MATERIAL FOR THE TASK: Begin

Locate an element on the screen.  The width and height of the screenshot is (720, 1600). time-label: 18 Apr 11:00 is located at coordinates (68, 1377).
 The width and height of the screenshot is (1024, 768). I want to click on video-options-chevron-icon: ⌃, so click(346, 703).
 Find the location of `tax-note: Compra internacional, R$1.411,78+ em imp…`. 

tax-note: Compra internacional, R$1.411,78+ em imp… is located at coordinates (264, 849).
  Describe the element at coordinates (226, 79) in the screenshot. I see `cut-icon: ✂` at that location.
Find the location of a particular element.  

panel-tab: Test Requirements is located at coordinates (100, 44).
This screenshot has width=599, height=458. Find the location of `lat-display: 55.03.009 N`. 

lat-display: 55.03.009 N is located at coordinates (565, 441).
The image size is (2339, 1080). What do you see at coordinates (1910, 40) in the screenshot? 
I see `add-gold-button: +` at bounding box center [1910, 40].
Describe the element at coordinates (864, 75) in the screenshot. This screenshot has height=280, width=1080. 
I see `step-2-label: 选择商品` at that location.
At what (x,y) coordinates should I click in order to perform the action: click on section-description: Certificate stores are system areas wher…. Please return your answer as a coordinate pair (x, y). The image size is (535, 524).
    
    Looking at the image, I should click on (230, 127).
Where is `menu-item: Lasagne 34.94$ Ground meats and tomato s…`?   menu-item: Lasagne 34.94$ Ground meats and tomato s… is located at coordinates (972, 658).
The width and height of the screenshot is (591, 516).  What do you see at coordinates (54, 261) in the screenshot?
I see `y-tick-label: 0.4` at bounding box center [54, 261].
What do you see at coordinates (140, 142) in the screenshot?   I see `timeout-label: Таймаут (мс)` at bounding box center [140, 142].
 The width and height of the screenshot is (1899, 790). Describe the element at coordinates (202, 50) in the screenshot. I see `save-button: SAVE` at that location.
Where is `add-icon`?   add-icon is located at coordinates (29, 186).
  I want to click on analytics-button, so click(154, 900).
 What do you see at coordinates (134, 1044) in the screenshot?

MATERIAL FOR THE TASK: End

Return every line of the listing above without any changes.

RESPONSE AREA:
Locate an element on the screen.  The width and height of the screenshot is (720, 1600). time-label: 18 Apr 11:00 is located at coordinates (68, 1377).
 The width and height of the screenshot is (1024, 768). I want to click on video-options-chevron-icon: ⌃, so click(346, 703).
 Find the location of `tax-note: Compra internacional, R$1.411,78+ em imp…`. 

tax-note: Compra internacional, R$1.411,78+ em imp… is located at coordinates (264, 849).
  Describe the element at coordinates (226, 79) in the screenshot. I see `cut-icon: ✂` at that location.
Find the location of a particular element.  

panel-tab: Test Requirements is located at coordinates (100, 44).
This screenshot has width=599, height=458. Find the location of `lat-display: 55.03.009 N`. 

lat-display: 55.03.009 N is located at coordinates (565, 441).
The image size is (2339, 1080). What do you see at coordinates (1910, 40) in the screenshot? 
I see `add-gold-button: +` at bounding box center [1910, 40].
Describe the element at coordinates (864, 75) in the screenshot. This screenshot has height=280, width=1080. 
I see `step-2-label: 选择商品` at that location.
At what (x,y) coordinates should I click in order to perform the action: click on section-description: Certificate stores are system areas wher…. Please return your answer as a coordinate pair (x, y). The image size is (535, 524).
    
    Looking at the image, I should click on (230, 127).
Where is `menu-item: Lasagne 34.94$ Ground meats and tomato s…`?   menu-item: Lasagne 34.94$ Ground meats and tomato s… is located at coordinates (972, 658).
The width and height of the screenshot is (591, 516).  What do you see at coordinates (54, 261) in the screenshot?
I see `y-tick-label: 0.4` at bounding box center [54, 261].
What do you see at coordinates (140, 142) in the screenshot?   I see `timeout-label: Таймаут (мс)` at bounding box center [140, 142].
 The width and height of the screenshot is (1899, 790). Describe the element at coordinates (202, 50) in the screenshot. I see `save-button: SAVE` at that location.
Where is `add-icon`?   add-icon is located at coordinates (29, 186).
  I want to click on analytics-button, so click(154, 900).
 What do you see at coordinates (134, 1044) in the screenshot?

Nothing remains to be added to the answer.